Fig. 4.

RB loss results in aberrant neuronal migration. (A) Representative wild-type and KO organoids at 28 DIV sectioned and immunostained against Tuj1 and counterstained with DAPI. Arrowheads in the wild-type and KO organoid show Tuj1⁺ cells in or around the tubular region. An arrow in the KO organoid shows ectopic Tuj1⁺ cells outside the tubular region. Inset in the KO organoid shows an enlarged image of Tuj1⁺ cells with corresponding nuclei outside the tubular region. The graphs show the percentage of Tuj1-stained area in or around and outside the tubular region. (B) Representative wild-type and KO organoids at 28 DIV sectioned and immunostained against Vimentin and counterstained with DAPI. The graphs show the percentage of Vimentin-stained area in or around and outside the tubular region. (C) Relative VLDLR mRNA levels measured by RT-qPCR. (D) Representative wild-type and KO teratomas sectioned and immunostained against Tuj1 and GFAP, and counterstained with DAPI. Arrowheads in the wild-type and KO teratoma show Tuj1⁺ cells in or around the tubular region.

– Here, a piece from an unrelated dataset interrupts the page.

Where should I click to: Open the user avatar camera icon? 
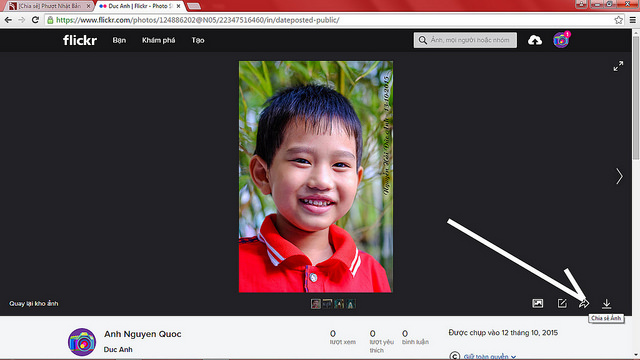coord(561,40)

An arrow in the KO teratoma shows ectopic Tuj1⁺ cells outside the tubular region. Inset in the KO teratoma shows an enlarged image of Tuj1⁺ cells with corresponding nuclei outside the tubular region. (E) A model of the role of RB during human brain development. In wild-type cells, RB regulates entry into S-phase. However, loss of RB promotes an accumulation of cells in S-phase and an increase in cell death that is associated with upregulation of CCNA2 and BAX. RB deficiency also leads to aberrant neuronal migration associated with an increase in expression of VLDLR. The results in A-D are mean±s.e.m. of three to five organoids from two to four independent experiments (*P<0.05, paired Student's t-test, n.s., not significant). Scale bars: 50 µm; 25 µm in insets.